How to complete this task
Reproduce word for word the lines between those holding "Check the 归档 batch option" and "This screenshot has height=791, width=1300.", inclusive, and nothing else from the data below.
**** Supplied data
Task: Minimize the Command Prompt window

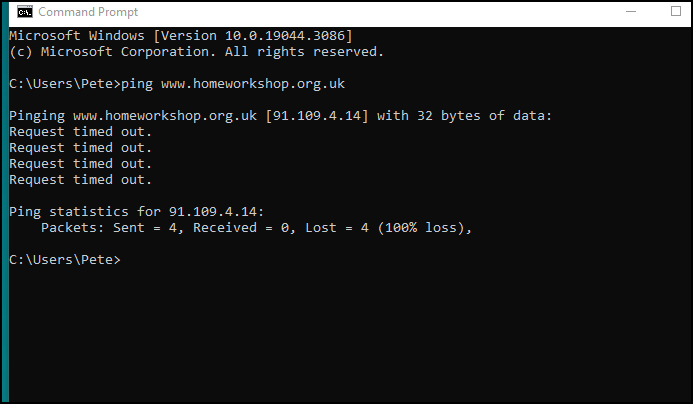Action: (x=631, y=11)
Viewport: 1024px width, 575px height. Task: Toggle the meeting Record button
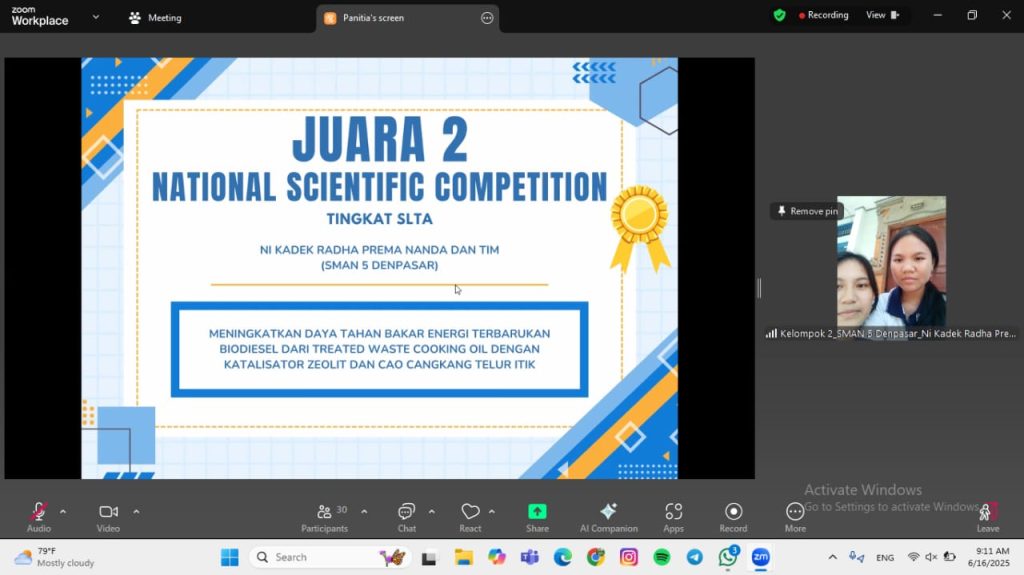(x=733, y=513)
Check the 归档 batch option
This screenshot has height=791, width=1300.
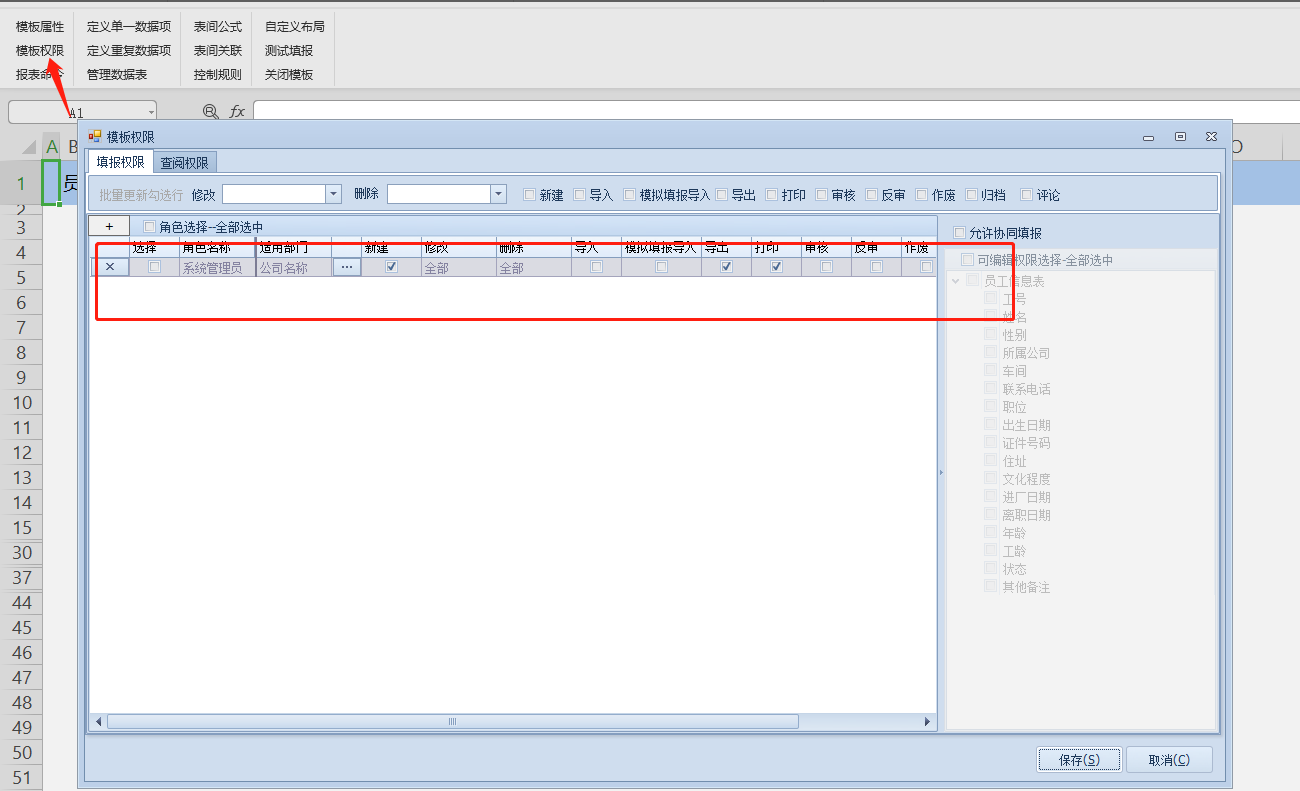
********
**** Supplied data
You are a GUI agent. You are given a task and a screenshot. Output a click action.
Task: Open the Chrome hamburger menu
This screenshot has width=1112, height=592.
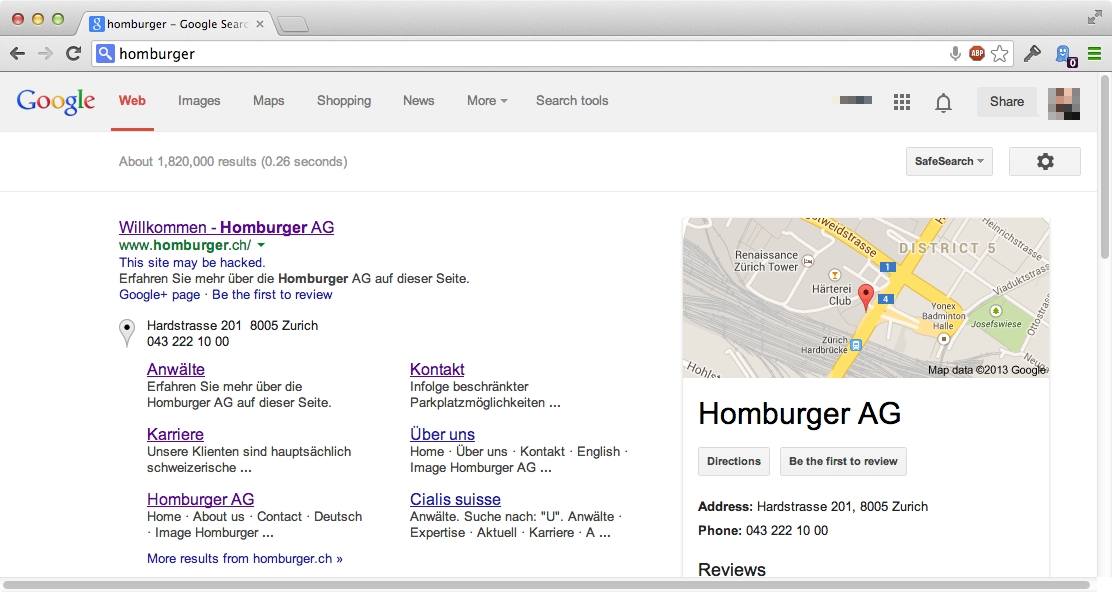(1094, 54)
********
Task output
Check the 归档 batch option
This screenshot has height=791, width=1300.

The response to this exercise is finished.